중추 신경계 질환의 치료에 사용하기 위한 조성물로서, 조성물은 활성 작용제를 포함하고, 상기 활성 작용제는 아미노산인 류신, 이소류신, 발린, 트레오닌, 라이신, 및 카르복실산인 시트르산, 숙신산, 말산을 함유한다.

Description

중추 신경계 손상의 치료에 사용하기 위한 아미노산을 포함하는 조성물(Compositions comprising amino acids for use and treatment of central nervous system injuries)
본 설명은 전반적으로 아미노산을 포함하는 조성물에 관한 것이다. 더욱 구체적으로, 본 설명은 대상체에서 중추 신경계 손상의 치료에 사용하기 위한 아미노산을 포함하는 조성물에 관한 것이다.
중추 신경계(CNS)는 고위 기능을 조정하는 뇌와, 주로 뇌와 말초 사이의 통신 경로 역할을 하는 척수로 이루어져 있다. 중추 신경계 손상으로 인한 장애는 자극(insult)의 형태, 중증도 및 해부학적 위치에 따른다. CNS에 대한 자극의 초기 위치에 관계없이, 손상은 계속 진행하는 과정으로, 1차 손상이 세포체와 축삭 기능 모두에 영향을 미칠 수 있는 일련의 해로운 사건으로 이어져 지속적인 기능 장애와 장기간의 퇴행을 가져올 수 있다.

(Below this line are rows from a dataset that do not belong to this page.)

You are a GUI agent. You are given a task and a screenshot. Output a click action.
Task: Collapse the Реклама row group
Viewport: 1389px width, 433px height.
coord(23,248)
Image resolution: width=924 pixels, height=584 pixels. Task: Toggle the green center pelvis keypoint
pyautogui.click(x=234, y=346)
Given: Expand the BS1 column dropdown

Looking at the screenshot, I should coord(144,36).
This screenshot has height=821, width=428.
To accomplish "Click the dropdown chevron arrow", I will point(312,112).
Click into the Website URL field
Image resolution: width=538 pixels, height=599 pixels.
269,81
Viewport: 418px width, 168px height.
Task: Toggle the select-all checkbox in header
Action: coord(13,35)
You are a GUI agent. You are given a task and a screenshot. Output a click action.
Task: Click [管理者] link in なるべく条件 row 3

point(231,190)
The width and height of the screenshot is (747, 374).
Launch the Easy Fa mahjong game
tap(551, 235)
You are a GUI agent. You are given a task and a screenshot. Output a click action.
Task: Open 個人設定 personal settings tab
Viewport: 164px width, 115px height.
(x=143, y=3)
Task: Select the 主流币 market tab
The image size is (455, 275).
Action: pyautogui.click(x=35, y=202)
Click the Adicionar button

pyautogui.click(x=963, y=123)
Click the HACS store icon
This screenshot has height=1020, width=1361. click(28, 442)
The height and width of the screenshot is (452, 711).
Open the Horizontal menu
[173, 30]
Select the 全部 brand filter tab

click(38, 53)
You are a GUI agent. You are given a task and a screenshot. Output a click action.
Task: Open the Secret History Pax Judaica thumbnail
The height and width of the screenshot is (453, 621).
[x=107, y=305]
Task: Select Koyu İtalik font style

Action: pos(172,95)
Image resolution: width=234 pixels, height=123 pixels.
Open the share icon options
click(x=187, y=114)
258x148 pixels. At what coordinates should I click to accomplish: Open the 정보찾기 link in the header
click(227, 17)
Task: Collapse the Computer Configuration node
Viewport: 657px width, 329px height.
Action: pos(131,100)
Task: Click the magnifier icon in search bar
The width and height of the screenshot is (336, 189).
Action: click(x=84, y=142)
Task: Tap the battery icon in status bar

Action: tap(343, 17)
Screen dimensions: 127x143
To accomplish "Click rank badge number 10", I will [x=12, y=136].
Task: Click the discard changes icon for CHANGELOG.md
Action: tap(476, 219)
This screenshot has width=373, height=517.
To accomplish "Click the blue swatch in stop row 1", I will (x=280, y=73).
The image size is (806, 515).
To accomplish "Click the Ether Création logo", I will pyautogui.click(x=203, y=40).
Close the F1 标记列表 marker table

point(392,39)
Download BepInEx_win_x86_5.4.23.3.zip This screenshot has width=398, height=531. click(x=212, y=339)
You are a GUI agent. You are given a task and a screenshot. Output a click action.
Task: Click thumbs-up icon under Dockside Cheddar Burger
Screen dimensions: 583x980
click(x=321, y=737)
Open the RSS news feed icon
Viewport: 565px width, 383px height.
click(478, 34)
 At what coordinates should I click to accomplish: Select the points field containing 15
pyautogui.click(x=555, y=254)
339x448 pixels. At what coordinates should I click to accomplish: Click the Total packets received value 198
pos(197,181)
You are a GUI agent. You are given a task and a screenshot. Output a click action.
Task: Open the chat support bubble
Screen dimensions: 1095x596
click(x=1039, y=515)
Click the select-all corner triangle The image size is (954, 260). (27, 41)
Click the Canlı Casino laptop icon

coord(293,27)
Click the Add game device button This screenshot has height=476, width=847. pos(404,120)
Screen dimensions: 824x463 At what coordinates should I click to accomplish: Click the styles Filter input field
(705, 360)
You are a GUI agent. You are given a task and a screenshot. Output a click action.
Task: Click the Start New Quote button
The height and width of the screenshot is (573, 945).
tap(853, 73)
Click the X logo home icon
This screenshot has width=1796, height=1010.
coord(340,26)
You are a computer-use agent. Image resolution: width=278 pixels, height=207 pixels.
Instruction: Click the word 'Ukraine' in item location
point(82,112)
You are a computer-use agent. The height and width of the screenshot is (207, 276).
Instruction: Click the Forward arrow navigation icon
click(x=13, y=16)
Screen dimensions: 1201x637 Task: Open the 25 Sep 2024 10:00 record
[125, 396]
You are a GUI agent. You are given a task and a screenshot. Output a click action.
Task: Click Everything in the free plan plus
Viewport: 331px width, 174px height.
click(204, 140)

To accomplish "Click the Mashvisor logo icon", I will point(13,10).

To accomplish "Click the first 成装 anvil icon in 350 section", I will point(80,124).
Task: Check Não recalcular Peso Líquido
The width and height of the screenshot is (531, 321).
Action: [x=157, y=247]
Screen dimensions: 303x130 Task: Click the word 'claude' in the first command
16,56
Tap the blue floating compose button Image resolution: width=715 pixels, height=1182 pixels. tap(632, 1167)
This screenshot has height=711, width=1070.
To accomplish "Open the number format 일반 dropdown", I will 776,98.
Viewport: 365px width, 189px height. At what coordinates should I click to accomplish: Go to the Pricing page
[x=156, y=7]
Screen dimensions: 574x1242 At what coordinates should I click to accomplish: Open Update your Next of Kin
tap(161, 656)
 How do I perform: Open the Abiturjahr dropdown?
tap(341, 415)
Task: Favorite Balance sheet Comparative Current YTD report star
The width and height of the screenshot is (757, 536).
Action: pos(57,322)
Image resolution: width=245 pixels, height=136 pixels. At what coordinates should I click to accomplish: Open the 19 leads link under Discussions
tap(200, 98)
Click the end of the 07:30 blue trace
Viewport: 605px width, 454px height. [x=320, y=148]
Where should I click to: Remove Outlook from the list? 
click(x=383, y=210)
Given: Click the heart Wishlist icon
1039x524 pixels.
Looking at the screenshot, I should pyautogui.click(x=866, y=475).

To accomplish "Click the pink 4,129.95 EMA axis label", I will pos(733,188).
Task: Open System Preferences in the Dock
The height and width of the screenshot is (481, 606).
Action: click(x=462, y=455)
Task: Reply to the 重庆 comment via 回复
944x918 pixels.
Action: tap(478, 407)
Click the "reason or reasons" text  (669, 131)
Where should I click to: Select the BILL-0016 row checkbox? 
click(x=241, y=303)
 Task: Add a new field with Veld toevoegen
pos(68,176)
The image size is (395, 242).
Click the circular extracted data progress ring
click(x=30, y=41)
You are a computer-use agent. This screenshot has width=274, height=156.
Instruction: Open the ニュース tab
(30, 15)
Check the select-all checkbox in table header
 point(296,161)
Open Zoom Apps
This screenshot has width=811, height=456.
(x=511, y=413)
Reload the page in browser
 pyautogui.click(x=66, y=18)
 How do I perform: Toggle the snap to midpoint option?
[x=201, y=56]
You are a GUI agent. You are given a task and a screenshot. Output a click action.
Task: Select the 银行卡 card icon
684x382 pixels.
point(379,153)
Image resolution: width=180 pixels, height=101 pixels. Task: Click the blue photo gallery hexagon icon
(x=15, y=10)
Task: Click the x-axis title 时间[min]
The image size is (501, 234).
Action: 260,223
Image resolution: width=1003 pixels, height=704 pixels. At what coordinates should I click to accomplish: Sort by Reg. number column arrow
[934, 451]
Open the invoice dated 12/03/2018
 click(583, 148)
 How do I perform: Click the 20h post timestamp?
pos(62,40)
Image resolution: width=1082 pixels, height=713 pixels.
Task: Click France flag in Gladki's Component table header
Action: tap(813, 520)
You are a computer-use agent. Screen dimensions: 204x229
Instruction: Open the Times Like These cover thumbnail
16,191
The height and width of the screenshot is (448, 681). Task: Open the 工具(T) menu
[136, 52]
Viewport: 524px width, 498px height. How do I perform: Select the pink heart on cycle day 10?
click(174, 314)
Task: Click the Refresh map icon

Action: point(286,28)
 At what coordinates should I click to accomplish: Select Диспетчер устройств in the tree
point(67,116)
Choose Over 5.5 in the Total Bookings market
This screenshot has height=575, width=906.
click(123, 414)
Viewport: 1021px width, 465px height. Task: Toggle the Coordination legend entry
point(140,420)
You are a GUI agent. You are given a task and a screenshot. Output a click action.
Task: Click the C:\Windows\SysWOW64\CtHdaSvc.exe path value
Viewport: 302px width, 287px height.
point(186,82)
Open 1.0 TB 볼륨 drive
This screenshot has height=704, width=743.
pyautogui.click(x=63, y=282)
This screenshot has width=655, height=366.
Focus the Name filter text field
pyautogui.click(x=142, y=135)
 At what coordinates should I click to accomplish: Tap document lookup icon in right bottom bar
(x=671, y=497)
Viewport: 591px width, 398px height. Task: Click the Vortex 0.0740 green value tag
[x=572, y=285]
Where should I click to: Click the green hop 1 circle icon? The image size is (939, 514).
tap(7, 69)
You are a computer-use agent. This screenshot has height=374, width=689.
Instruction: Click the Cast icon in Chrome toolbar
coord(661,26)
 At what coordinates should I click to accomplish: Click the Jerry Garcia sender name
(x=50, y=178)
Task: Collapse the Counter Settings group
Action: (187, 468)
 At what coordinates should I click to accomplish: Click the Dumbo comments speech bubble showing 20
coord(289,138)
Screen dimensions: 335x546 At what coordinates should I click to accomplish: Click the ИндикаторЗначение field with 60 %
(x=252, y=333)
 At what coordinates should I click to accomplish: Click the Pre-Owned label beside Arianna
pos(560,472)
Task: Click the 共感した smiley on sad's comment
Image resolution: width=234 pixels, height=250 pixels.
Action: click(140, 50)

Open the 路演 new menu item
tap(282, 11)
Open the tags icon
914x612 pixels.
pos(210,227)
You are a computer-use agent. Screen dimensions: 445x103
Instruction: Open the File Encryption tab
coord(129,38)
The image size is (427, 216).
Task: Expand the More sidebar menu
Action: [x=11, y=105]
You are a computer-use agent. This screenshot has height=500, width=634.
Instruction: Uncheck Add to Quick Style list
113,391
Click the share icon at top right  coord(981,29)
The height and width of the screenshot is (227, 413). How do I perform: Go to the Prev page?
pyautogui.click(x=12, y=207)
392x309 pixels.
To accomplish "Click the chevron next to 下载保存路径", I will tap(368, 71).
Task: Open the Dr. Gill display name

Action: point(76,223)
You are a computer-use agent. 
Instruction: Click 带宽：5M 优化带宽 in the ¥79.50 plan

외상성 뇌 손상(TBI) 및 외상성 척수 손상(SCI)은 외부 물리적 자극이 손상을 일으킬 때 발생하며, 경증에서 중증까지 다양할 수 있다. 척수 손상은 치명적인 신경학적 결과와 제한된 치료 기회를 갖는 장애의 원인이다. 척수 손상(SCI)의 두 가지 주요 유형으로는 척수 이단 및 척수 좌상이 있다. SCI는 손상 레벨 아래에 있는 운동 또는 감각 기능의 부분적 또는 완전한 손실을 초래하며, 신체적 및 심리적 수준 모두에서 환자에게 치명적인 결과를 가져온다. 질병의 기저에 있는 병리학적 기초는 중추 신경계로부터 근육으로의 신경 충격(neuronal impulse)을 차단하는 신경 조직의 손실이다. 전 세계적으로 매년 약 250,000명 내지 500,000명(시간당 30명 내지 60명에 해당함)이 척수 손상을 입는다. 이 환자들은 일생에 걸쳐 광범위한 의료 지원을 필요로 하며, 환자당 예상되는 평생 비용은 1 내지 4백만 유로이다. SCI는 중요한 사회적 및 경제적 부담을 나타내지만, 이용 가능한 새로운 치료 옵션은 적다. 지난 30년 동안, 의료 지원의 진보로 SCI 환자의 생존율이 높아졌다. 그러나, 기초 및 중개 연구는 신경학적 결과를 실질적으로 개선하는 데 성공을 거두지 못했다.
본 설명은 대상체에서 중추 신경계 손상의 치료에 특히 효과적인 아미노산-기반 조성물을 제공한다.
본 설명에 따르면, 상기 목적은 본 개시의 필수적인 부분을 형성하는 것으로 이해되는 이어지는 청구범위에서 구체적으로 언급된 내용으로 인해 달성된다.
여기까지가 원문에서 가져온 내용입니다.